* _TASK LIST_
• A. According to the essay about the renamed Musicians with Dystonia program, how long did the Freedom To Play awareness initiative last?
• B. Retype the passage of the essay about the renamed Musicians with Dystonia program, starting with "Glen Estrin (L), Leon" and going on through "the Dystonia Dialogue.".

* _READING TEXT_
______
Musicians with Dystonia Program Renamed

By Glen Estrin, President, The Leon Fleisher Foundation for Musicians with Dystonia

Glen Estrin (L), Leon Fleisher (C), and Dr. Steven Frucht partnered with DMRF to bring awareness to musician’s dystonia and fund medical research.

This essay was originally published in the Dystonia Dialogue.

The Musicians With Dystonia program of the DMRF was initiated in 2000 by movement disorder neurologist Dr. Steven Frucht and me, a professional French Horn player whose illustrious career was ended by focal embouchure dystonia at the age of 42. We established our Foundation to create awareness and provide information, support, and medical referrals throughout the world. Our first task was to assemble two Boards, a Musical Advisory and a Medical Advisory. Our search for the most appropriate Board members led first and foremost to Leon Fleisher.

Leon Fleisher, who sadly left us August 2 at age 92, was the most celebrated American born pianist of the 20th century, and was renowned internationally for his superb talent for eight decades. In 1964, at age 36, the fourth and fifth fingers of his right hand began to mysteriously curl.

The perplexing malady afflicting Leon was given dozens of diagnoses, all of them incorrect. He started performing with strictly his left hand, and turned his musical focus to conducting and teaching. After searching tenaciously for almost 25 years for an answer, Leon was finally diagnosed with focal dystonia. Adult onset, task-specific writer’s cramp dystonia was a diagnosis for the strangely thwarted and impeded performance of any fine motor skill, from surgeons with scalpels to golfers putting. The diagnosis had not been applied to musical motor skills until the relentless search by Leon and his good friend Gary Graffman, a much-admired American pianist who also exhibited the strange affliction. Maestros Fleisher and Graffman are known as the “Grandfathers of dystonia as a musician diagnosis.”

Leon Fleisher was one of the most famous classical musicians on the planet, and the leader in the diagnosis of dystonia for musicians, so it was quite natural to ask his participation in our musician program in 2001. This warm, wonderful, generous man wholeheartedly agreed.

In 2004, Leon’s tremendous support of the dystonia cause led to the phenomenal Freedom To Play awareness program. This 16-month long dystonia awareness initiative was worldwide, and featured Leon as the greatest public spokesperson for dystonia ever known. In conjunction with the program, Leon received aware-ness awards for his significant contributions to the disorder at the annual meetings of The American Academy of Neurology, the American Neurological Association, the Movement Disorders Society, and the Society for Neuroscience.
______
* _ENTRIES SHOWN_
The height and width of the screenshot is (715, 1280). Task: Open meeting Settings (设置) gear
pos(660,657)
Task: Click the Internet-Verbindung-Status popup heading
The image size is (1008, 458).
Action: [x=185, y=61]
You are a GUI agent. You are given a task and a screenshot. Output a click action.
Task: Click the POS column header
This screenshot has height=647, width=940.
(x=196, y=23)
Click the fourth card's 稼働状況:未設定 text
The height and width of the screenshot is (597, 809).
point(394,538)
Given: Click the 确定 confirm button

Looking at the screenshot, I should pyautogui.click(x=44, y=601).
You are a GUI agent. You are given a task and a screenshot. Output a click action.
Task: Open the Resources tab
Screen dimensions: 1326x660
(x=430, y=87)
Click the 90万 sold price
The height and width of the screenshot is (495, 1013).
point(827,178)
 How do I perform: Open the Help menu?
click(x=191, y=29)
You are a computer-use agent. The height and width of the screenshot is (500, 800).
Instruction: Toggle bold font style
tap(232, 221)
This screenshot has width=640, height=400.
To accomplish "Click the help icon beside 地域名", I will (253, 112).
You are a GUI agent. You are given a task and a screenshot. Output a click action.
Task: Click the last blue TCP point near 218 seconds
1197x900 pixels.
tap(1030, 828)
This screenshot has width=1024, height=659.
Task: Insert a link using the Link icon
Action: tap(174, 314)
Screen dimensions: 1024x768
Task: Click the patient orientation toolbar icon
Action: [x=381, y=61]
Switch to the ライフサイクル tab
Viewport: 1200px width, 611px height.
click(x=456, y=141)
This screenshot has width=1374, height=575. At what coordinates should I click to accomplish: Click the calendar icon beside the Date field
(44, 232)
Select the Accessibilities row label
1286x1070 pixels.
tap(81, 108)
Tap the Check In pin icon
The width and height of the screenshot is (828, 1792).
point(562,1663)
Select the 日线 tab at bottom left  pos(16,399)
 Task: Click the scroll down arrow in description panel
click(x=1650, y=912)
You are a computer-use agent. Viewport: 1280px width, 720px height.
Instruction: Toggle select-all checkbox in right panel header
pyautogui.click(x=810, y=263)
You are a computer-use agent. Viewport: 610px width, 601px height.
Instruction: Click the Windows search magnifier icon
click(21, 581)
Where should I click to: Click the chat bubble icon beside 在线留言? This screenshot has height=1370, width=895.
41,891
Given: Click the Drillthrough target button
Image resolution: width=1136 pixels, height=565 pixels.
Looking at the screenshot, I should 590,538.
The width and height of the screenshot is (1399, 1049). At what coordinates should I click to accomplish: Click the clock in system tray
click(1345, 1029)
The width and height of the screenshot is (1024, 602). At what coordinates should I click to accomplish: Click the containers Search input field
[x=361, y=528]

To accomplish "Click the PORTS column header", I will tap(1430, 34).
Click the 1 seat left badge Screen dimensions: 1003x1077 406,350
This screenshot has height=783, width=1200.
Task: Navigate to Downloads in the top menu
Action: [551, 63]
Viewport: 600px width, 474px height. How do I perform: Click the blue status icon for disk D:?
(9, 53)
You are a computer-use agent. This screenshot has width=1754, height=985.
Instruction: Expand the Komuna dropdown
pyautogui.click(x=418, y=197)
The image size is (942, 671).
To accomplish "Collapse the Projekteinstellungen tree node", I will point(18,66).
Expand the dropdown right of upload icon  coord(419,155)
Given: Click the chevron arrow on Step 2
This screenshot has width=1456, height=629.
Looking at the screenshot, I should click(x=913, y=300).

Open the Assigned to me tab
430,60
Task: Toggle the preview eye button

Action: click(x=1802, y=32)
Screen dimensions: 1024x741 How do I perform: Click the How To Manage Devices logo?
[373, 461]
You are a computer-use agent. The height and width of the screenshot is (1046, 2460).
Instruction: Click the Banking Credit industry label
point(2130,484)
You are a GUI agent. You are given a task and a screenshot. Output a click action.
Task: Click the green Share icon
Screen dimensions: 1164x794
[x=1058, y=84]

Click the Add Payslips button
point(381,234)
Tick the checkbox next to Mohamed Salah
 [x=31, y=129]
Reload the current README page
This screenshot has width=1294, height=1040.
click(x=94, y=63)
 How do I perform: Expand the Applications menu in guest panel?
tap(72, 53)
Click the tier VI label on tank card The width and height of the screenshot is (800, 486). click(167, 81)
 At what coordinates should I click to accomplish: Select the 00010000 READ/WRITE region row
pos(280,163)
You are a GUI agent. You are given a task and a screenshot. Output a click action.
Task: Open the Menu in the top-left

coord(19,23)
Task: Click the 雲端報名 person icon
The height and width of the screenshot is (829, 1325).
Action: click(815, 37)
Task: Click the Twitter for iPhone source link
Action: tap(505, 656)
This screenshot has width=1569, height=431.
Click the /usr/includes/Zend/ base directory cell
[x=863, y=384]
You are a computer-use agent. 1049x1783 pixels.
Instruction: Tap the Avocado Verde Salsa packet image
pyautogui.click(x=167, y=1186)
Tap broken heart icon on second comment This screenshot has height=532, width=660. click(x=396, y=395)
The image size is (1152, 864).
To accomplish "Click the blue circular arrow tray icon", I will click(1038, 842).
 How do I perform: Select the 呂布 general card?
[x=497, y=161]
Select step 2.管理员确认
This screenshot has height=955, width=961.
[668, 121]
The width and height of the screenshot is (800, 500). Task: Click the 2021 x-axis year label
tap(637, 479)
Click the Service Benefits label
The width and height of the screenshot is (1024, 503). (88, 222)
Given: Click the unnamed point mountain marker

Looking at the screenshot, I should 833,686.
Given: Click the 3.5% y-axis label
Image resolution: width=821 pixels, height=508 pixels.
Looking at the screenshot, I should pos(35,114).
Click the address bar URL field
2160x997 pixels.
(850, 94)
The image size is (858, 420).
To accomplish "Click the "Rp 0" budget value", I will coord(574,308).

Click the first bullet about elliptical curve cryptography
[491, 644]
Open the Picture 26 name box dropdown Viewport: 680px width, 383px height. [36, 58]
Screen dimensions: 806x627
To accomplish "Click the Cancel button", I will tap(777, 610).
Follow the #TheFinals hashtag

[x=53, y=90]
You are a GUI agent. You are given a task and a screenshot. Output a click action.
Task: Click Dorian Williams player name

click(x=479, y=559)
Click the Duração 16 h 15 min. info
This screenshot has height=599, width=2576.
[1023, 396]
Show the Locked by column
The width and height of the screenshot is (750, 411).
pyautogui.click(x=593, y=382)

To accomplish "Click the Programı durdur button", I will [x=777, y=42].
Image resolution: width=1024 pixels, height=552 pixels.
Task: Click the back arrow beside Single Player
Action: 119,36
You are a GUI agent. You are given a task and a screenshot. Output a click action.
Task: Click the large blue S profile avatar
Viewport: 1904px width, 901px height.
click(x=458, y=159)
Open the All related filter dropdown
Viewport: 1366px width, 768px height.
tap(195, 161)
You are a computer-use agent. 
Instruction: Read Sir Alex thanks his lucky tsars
______
* _EXPECTED RESPONSES_
• A. 16 months

• B.
Glen Estrin (L), Leon Fleisher (C), and Dr. Steven Frucht partnered with DMRF to bring awareness to musician’s dystonia and fund medical research.

This essay was originally published in the Dystonia Dialogue.